■ REQUIRED ACTION: Find the line containing "中級 (23, 778)" in the records below. Copy exactly that line and each one after it, ending at the line containing "キャンペーン (147, 1033)", and nothing more.

Dataset items
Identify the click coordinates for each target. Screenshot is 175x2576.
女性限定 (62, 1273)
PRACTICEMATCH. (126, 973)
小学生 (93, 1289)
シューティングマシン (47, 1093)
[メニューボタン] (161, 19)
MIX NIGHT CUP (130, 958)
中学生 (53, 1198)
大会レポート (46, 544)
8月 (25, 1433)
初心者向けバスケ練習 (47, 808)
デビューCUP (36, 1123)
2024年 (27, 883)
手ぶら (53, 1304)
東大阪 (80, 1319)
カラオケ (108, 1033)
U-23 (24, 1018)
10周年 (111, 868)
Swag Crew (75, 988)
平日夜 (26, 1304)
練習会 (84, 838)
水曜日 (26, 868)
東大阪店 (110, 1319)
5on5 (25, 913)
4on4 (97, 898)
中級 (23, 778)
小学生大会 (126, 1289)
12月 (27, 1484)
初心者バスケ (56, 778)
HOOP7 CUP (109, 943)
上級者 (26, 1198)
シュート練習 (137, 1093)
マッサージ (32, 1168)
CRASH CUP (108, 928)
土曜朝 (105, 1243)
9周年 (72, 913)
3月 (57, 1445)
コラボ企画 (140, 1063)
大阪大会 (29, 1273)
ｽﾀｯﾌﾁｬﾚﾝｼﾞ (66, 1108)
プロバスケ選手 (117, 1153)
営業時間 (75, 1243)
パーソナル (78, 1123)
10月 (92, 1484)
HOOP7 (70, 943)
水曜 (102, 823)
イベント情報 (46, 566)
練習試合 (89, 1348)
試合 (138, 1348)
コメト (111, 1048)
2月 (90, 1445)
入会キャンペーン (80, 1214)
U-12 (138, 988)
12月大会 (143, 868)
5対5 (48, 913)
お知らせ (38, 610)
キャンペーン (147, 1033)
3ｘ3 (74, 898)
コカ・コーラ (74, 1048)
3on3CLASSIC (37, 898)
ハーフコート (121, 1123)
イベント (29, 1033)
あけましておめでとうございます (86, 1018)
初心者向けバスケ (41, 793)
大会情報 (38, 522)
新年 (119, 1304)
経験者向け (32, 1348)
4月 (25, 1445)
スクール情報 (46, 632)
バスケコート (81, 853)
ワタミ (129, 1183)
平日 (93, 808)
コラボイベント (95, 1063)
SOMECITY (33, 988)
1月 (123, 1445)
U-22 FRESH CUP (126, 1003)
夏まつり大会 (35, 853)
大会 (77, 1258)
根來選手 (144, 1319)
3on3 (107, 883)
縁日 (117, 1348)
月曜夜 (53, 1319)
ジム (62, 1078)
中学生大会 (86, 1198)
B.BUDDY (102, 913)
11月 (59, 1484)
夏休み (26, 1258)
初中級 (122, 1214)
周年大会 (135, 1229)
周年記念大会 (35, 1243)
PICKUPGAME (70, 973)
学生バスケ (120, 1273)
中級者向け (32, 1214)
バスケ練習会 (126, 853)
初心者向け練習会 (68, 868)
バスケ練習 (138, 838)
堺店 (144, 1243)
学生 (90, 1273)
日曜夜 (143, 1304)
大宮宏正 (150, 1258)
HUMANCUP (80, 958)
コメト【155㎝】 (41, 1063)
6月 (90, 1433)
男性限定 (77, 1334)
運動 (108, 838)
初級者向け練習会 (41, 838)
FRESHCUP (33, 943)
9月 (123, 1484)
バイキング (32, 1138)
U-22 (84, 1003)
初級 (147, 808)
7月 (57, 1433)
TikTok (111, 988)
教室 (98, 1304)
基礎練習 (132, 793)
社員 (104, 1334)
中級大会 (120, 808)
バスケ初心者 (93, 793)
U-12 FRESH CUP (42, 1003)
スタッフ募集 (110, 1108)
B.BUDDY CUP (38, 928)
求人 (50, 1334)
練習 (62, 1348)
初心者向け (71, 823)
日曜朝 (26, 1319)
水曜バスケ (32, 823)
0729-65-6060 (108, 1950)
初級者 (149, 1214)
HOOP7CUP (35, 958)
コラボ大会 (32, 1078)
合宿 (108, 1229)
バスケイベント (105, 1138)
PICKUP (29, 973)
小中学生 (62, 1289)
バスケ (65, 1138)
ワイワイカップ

■ SOLUTION BELOW:
中級 (23, 778)
小学生大会 (126, 1289)
12月 (27, 1484)
初心者バスケ (56, 778)
HOOP7 CUP (109, 943)
上級者 (26, 1198)
シュート練習 (137, 1093)
マッサージ (32, 1168)
CRASH CUP (108, 928)
土曜朝 (105, 1243)
9周年 (72, 913)
3月 (57, 1445)
コラボ企画 (140, 1063)
大阪大会 (29, 1273)
ｽﾀｯﾌﾁｬﾚﾝｼﾞ (66, 1108)
プロバスケ選手 (117, 1153)
営業時間 (75, 1243)
パーソナル (78, 1123)
10月 (92, 1484)
HOOP7 (70, 943)
水曜 (102, 823)
イベント情報 (46, 566)
練習試合 (89, 1348)
試合 (138, 1348)
コメト (111, 1048)
2月 (90, 1445)
入会キャンペーン (80, 1214)
U-12 (138, 988)
12月大会 (143, 868)
5対5 (48, 913)
お知らせ (38, 610)
キャンペーン (147, 1033)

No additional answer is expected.